**Description of the task:**
Print, please, the line that contains "[Call Center Agents] (52, 2410)" and each line after it to the end of the entries, unchanged and with nothing else.

[Saved entries]
--*--
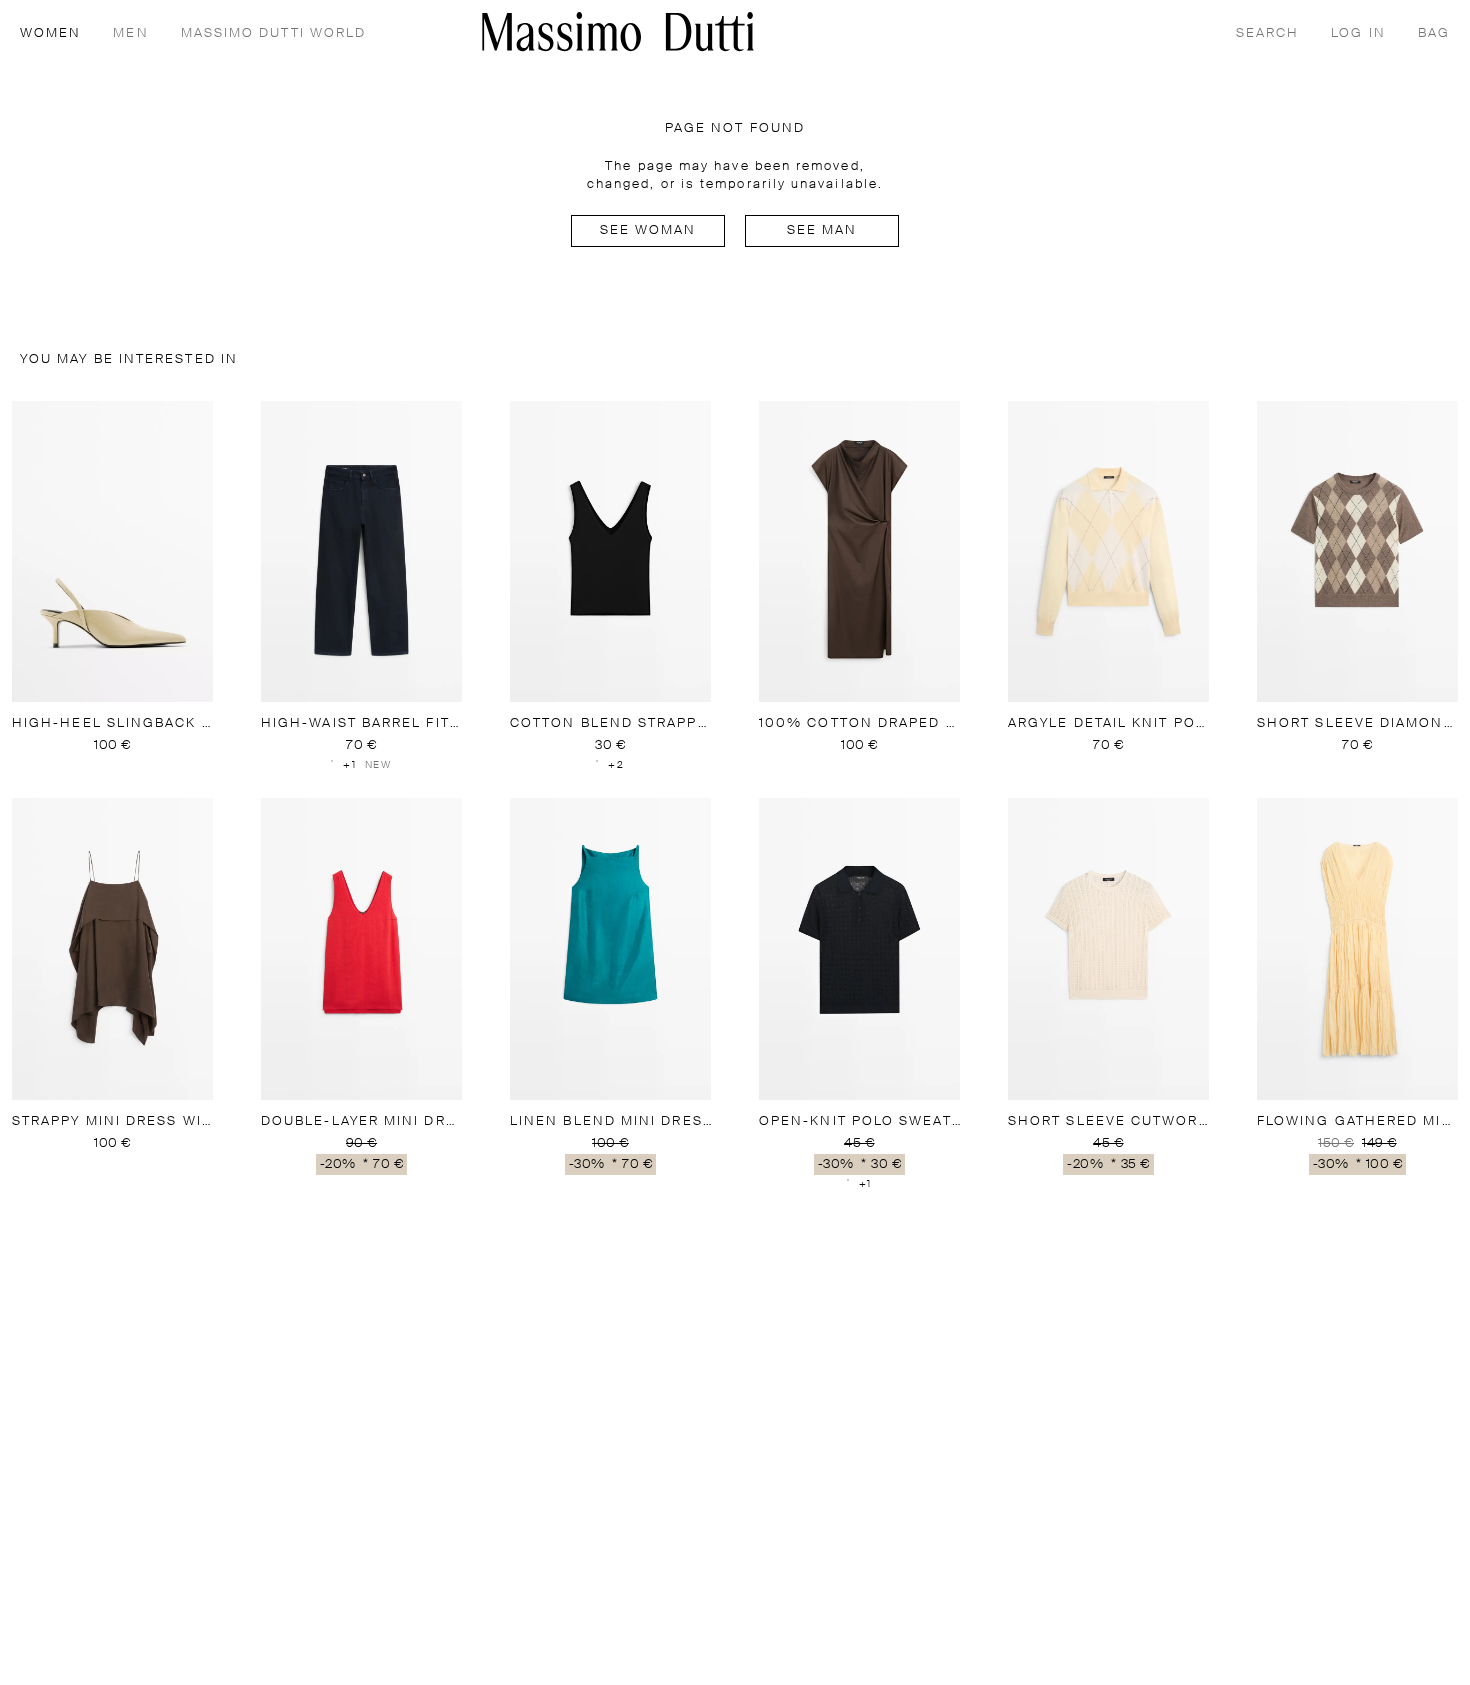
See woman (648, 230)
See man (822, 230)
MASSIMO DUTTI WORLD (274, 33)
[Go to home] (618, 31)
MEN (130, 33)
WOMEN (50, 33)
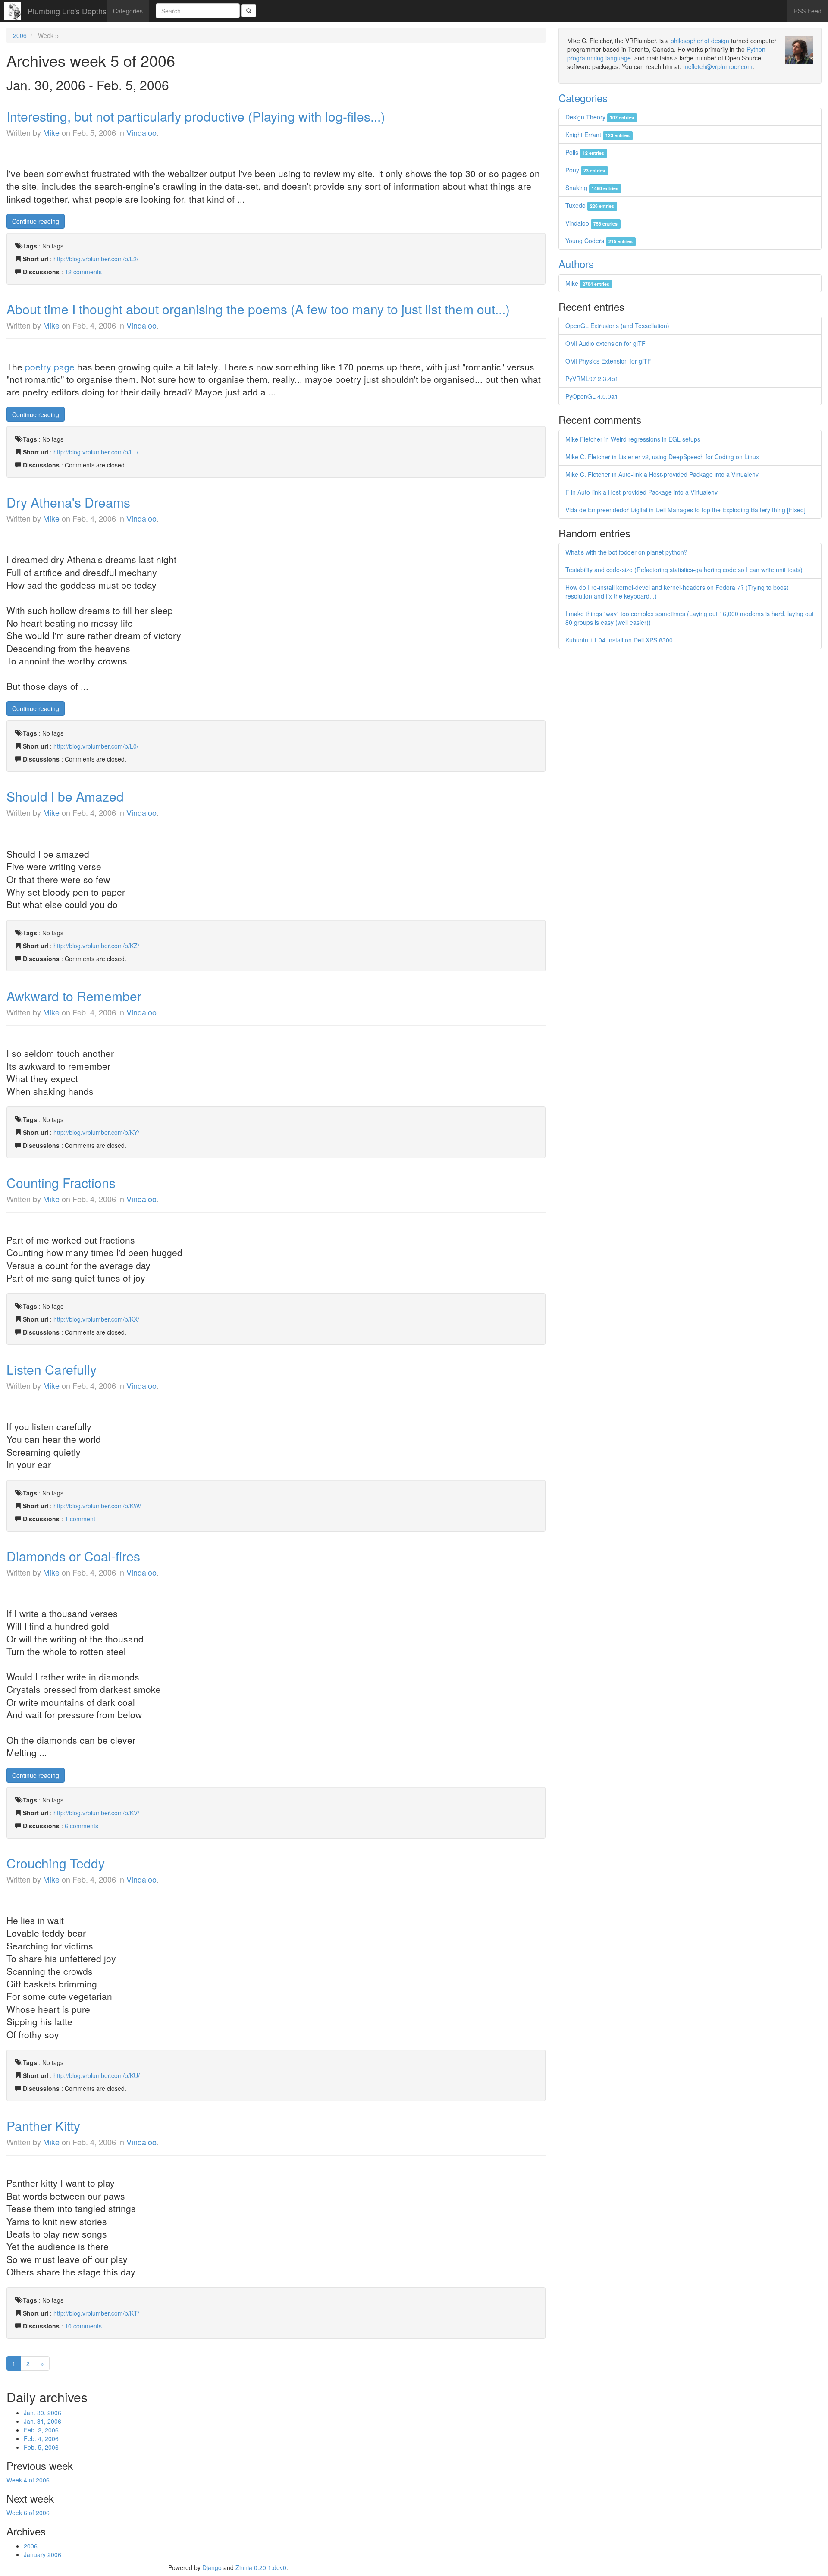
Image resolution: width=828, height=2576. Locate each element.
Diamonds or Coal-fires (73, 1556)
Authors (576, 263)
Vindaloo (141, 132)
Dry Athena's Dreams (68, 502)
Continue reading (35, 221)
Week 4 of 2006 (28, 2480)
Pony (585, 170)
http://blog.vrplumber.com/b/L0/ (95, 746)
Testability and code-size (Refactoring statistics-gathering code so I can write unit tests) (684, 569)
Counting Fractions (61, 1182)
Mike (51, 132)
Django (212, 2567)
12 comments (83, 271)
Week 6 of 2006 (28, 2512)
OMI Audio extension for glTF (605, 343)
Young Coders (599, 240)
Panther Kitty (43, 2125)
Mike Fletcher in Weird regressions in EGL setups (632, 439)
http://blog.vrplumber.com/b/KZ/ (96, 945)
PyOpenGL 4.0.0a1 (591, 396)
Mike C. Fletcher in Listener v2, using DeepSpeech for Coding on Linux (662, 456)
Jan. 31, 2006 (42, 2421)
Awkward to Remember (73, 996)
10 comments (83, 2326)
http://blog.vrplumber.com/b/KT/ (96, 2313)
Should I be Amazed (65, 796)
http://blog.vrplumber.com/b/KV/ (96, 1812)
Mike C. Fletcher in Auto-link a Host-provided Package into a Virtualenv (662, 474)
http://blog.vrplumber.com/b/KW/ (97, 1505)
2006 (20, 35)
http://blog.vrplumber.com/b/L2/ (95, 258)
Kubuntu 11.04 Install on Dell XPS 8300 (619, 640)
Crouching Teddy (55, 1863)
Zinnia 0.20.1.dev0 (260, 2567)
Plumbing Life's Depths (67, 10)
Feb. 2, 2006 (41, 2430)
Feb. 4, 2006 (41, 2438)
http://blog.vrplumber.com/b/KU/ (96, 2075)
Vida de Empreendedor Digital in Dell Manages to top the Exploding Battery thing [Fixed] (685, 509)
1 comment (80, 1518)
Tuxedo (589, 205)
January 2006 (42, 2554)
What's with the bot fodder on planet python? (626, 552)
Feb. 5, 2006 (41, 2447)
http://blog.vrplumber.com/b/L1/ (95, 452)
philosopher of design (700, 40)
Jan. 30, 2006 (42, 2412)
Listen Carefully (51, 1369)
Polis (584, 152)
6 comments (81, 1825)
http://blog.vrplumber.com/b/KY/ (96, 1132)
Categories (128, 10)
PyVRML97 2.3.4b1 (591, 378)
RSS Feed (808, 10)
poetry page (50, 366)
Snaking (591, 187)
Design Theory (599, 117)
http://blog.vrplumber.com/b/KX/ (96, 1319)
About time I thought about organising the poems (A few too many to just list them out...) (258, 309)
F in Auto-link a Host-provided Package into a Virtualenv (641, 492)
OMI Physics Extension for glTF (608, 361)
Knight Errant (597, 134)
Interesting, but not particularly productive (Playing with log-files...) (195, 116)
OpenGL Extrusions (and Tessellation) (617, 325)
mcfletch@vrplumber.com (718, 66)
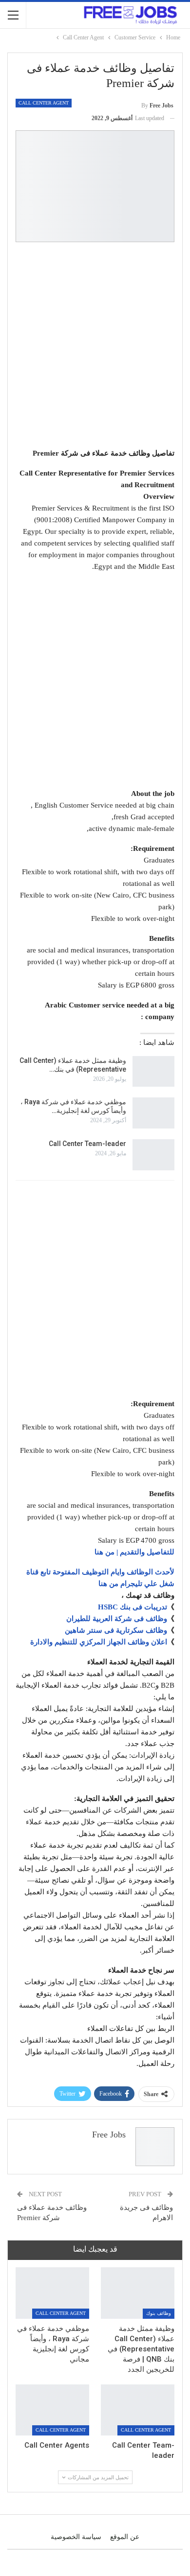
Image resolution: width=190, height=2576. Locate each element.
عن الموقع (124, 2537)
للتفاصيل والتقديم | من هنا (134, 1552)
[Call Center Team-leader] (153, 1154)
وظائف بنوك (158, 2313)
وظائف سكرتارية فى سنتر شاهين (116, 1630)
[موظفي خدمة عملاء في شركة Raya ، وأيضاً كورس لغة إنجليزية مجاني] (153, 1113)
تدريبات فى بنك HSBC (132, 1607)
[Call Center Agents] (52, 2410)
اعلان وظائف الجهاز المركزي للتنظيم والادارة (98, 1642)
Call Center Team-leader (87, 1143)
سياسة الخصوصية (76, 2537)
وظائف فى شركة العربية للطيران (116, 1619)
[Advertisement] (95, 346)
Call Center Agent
--*--
**Solution:**
[Call Center Agents] (52, 2410)
اعلان وظائف الجهاز المركزي للتنظيم والادارة (98, 1642)
Call Center Team-leader (87, 1143)
سياسة الخصوصية (76, 2537)
وظائف فى شركة العربية للطيران (116, 1619)
[Advertisement] (95, 346)
Call Center Agent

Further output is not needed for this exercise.